▶ [PROBLEM TO WORK ON]: At the line with "Instruction: Click the", start transcribing; stop after the last line of the data below. Keep it exact and leave pictures out.

▶ [PROVIDED MATERIAL]:

***

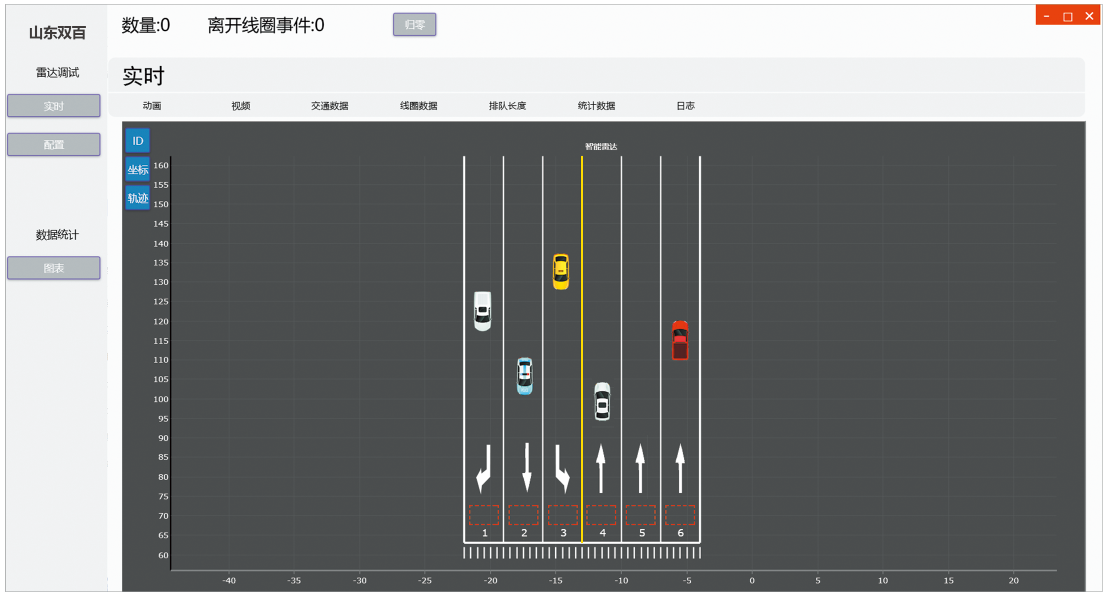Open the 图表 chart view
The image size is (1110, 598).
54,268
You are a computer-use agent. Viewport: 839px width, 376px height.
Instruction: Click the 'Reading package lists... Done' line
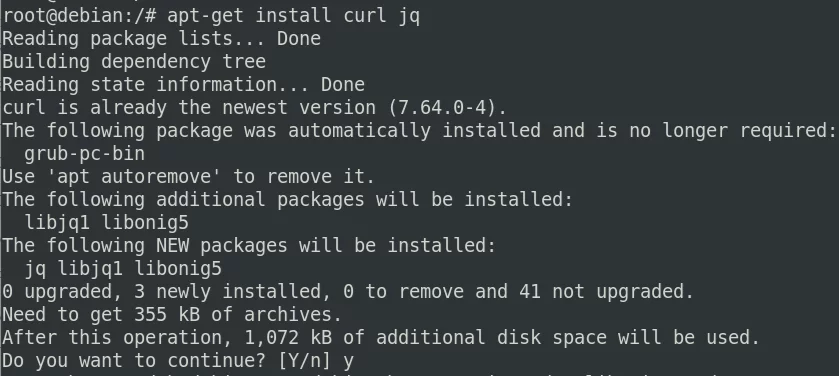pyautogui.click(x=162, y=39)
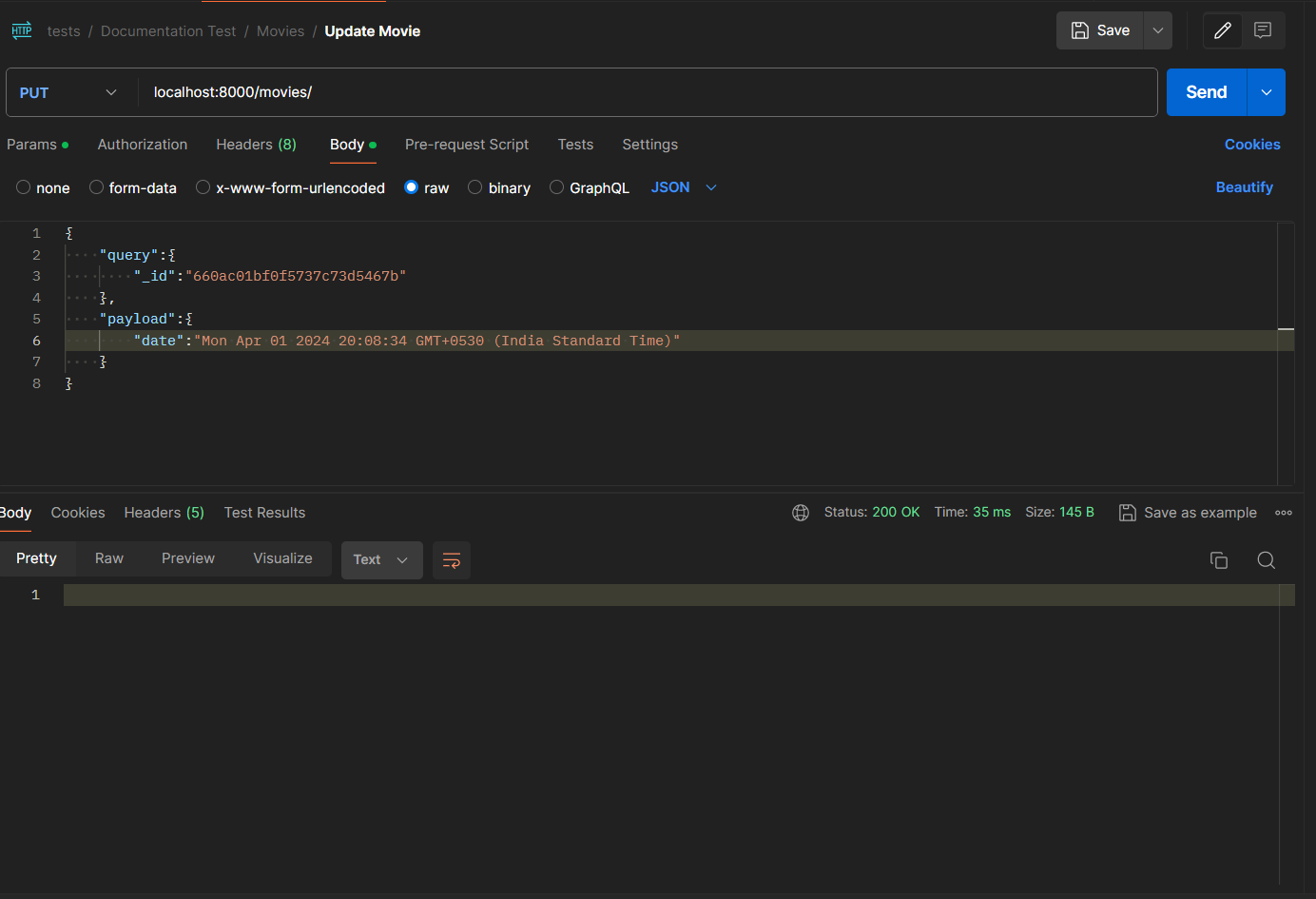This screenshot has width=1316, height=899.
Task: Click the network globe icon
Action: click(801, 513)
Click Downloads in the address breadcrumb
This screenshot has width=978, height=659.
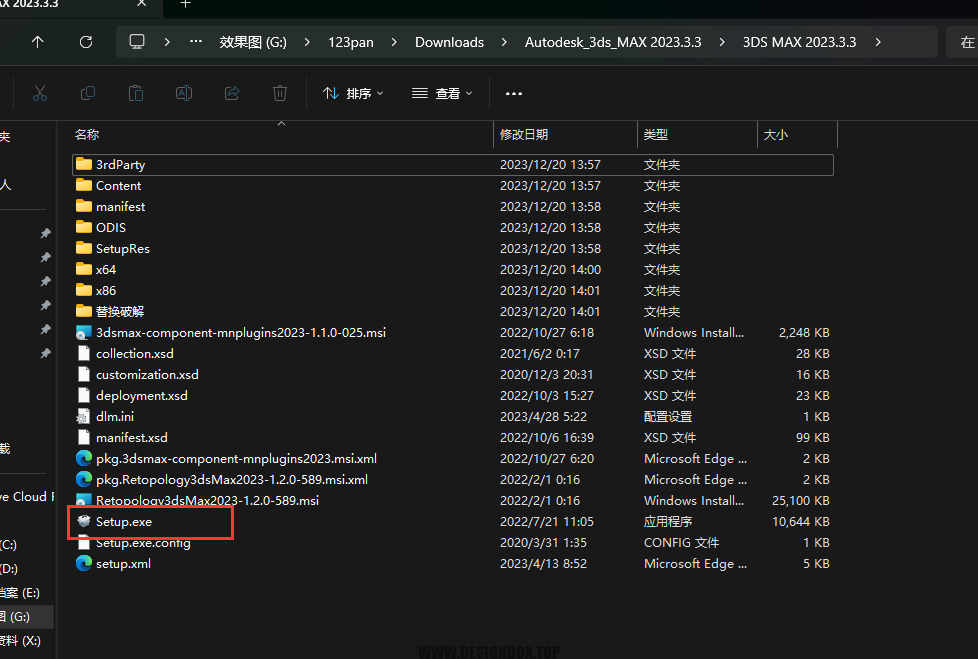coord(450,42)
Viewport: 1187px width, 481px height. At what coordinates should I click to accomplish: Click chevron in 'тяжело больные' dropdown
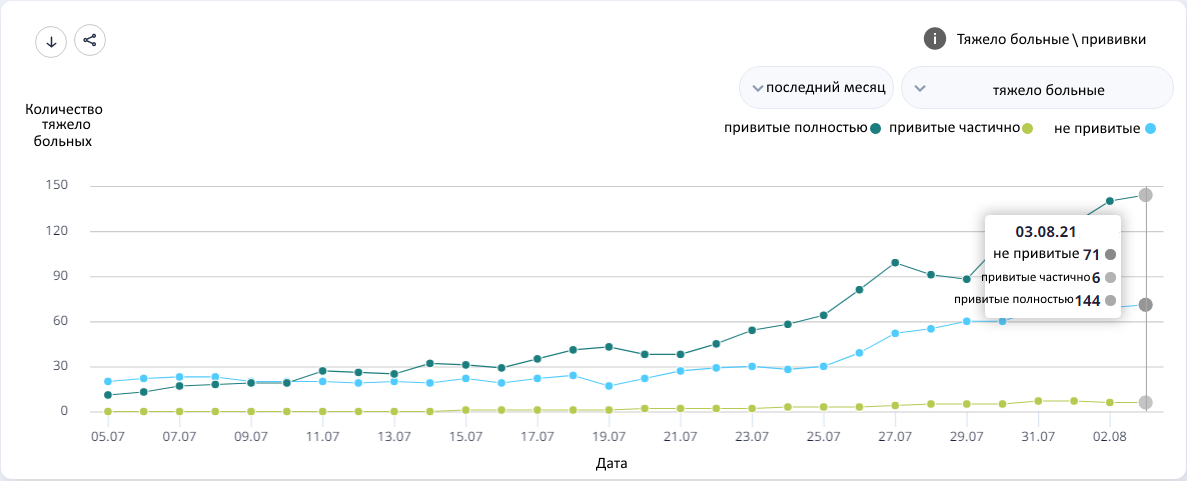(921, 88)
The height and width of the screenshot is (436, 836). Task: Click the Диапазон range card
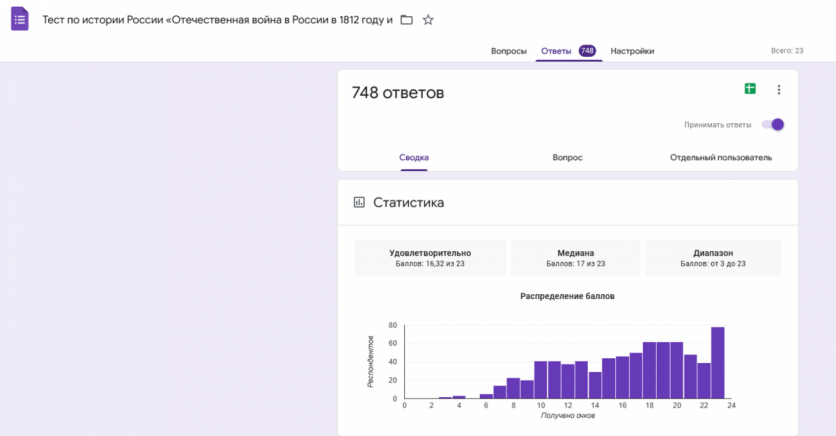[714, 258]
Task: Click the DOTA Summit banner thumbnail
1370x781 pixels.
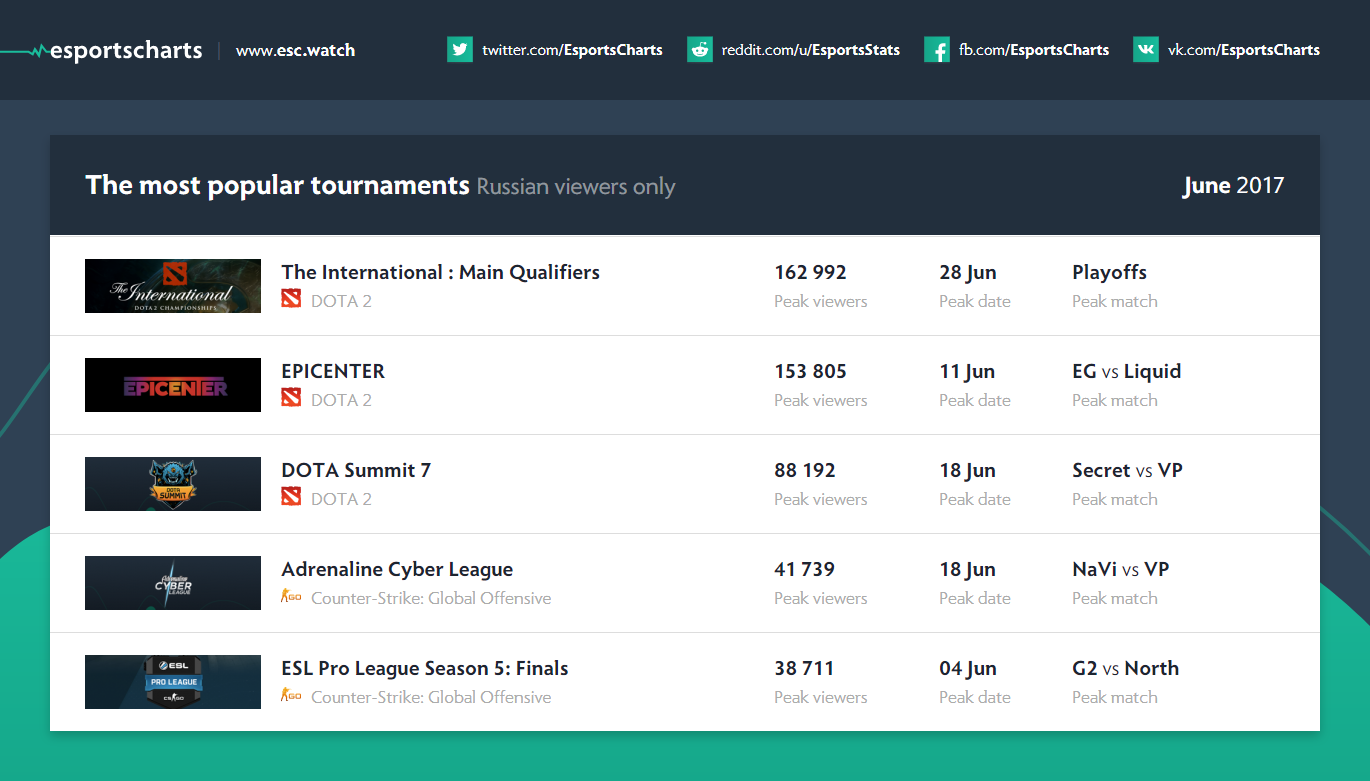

***

▶ [ANSWER BOX]:
Instruction: Click the 'Reading package lists... Done' line
pyautogui.click(x=162, y=39)
This screenshot has width=1316, height=899.
Task: Click the network globe icon
Action: click(801, 513)
Click Downloads in the address breadcrumb
This screenshot has width=978, height=659.
coord(450,42)
Viewport: 1187px width, 481px height. At what coordinates should I click to accomplish: Click chevron in 'тяжело больные' dropdown
(921, 88)
The height and width of the screenshot is (436, 836). Task: Click the Диапазон range card
[714, 258]
Task: Click the DOTA Summit banner thumbnail
1370x781 pixels.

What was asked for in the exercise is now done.